Linguistic Knowledge Can Enhance Encoder-Decoder Models (If You Let It)
Alessio Miaschi, Felice Dell'Orletta, Giulia Venturi
TL;DR
The paper addresses whether incorporating linguistic knowledge via intermediate fine-tuning can boost encoder-decoder models in a target task of predicting sentence complexity. It implements a two-step STILTs pipeline where T5 is first fine-tuned on multi-task linguistic properties derived from ProfilingUD, then fine-tuned on the complexity target, across Italian and English using mono- and multilingual variants and varying data sizes. The main findings show that linguistically informed intermediate fine-tuning yields generally positive gains, with the strongest benefits for smaller models in low-resource settings, and that multilingual and cross-lingual configurations often outperform monolingual baselines.

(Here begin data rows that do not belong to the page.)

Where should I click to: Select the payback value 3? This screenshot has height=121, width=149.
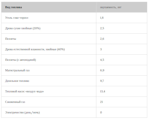(101, 49)
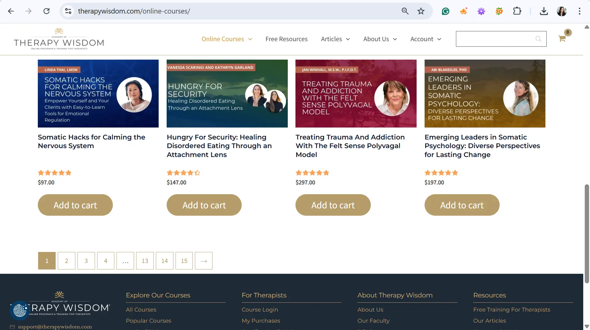Image resolution: width=590 pixels, height=330 pixels.
Task: Go to next page arrow in pagination
Action: click(x=204, y=261)
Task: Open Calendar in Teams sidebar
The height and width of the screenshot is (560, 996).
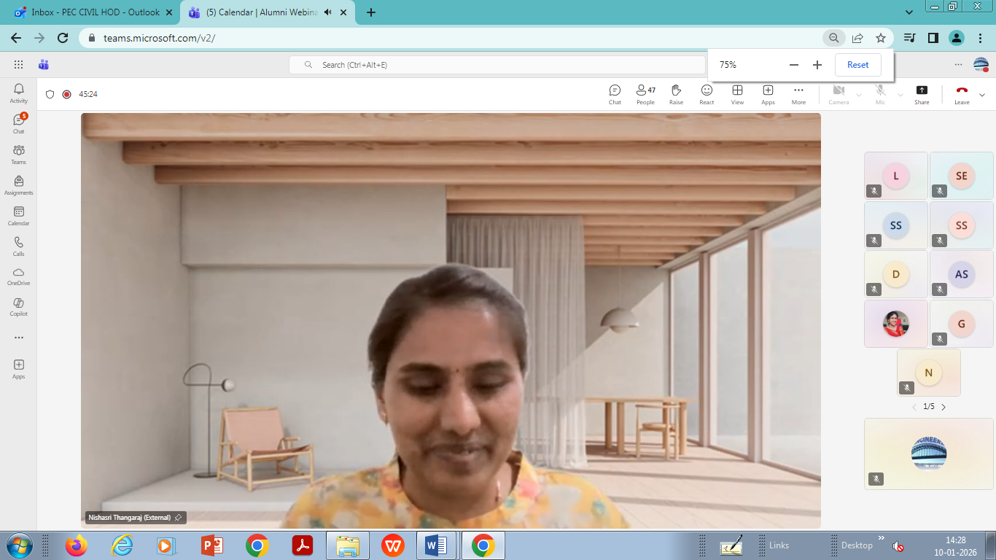Action: coord(18,216)
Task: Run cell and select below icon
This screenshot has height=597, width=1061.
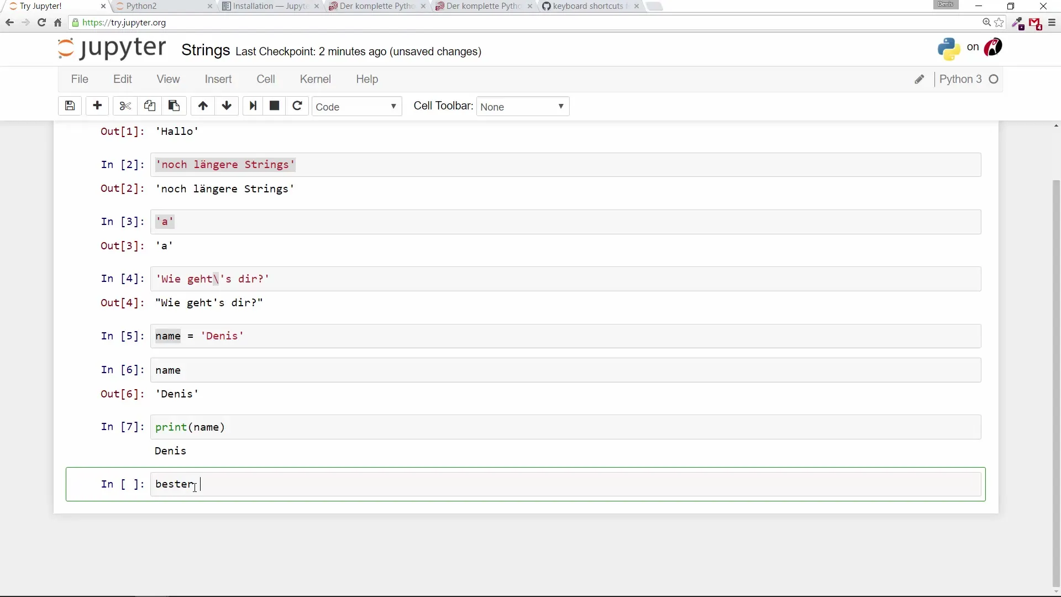Action: 253,106
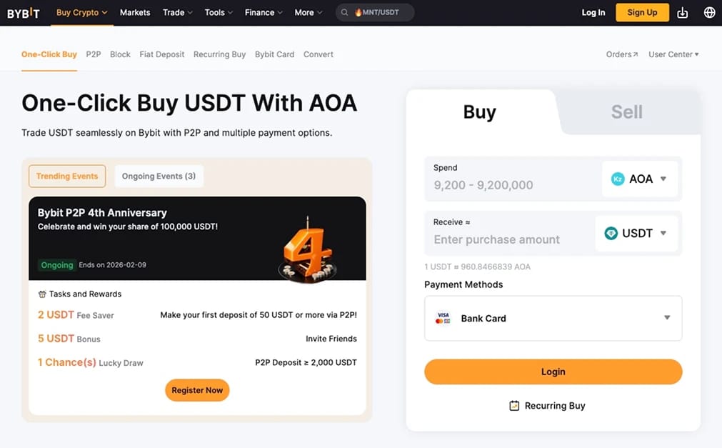Screen dimensions: 722x448
Task: Click the search magnifier icon
Action: point(344,12)
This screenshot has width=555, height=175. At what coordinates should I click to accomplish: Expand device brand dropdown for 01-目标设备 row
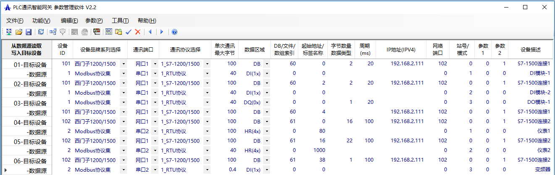(x=124, y=64)
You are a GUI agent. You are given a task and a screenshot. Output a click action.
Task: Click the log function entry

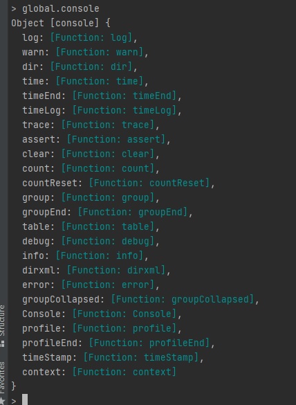(80, 37)
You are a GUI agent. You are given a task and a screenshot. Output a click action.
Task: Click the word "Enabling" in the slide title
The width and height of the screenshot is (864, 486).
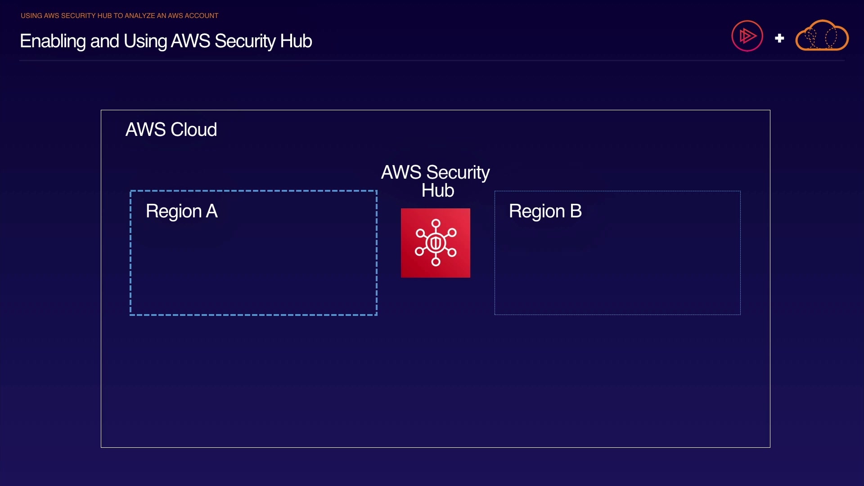[53, 41]
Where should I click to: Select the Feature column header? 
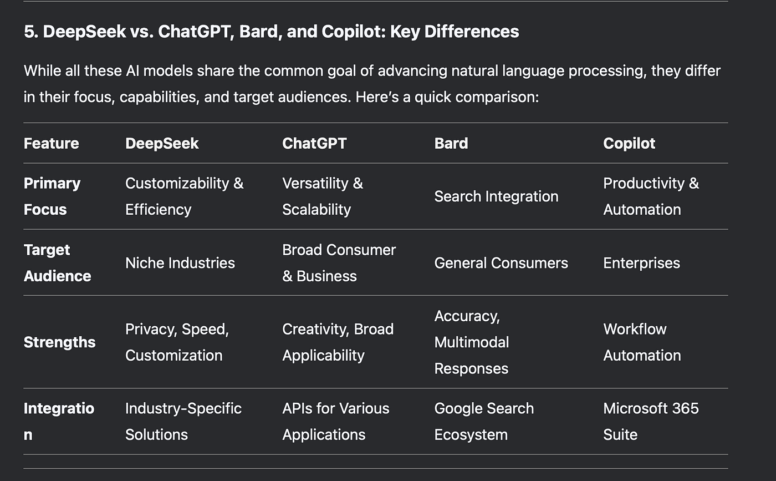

These results highlight a practical, data-efficient pathway to enhance linguistic competence in pre-trained models and motivate further exploration of additional features and instruction-tuning paradigms.
Abstract
In this paper, we explore the impact of augmenting pre-trained Encoder-Decoder models, specifically T5, with linguistic knowledge for the prediction of a target task. In particular, we investigate whether fine-tuning a T5 model on an intermediate task that predicts structural linguistic properties of sentences modifies its performance in the target task of predicting sentence-level complexity. Our study encompasses diverse experiments conducted on Italian and English datasets, employing both monolingual and multilingual T5 models at various sizes. Results obtained for both languages and in cross-lingual configurations show that linguistically motivated intermediate fine-tuning has generally a positive impact on target task performance, especially when applied to smaller models and in scenarios with limited data availability.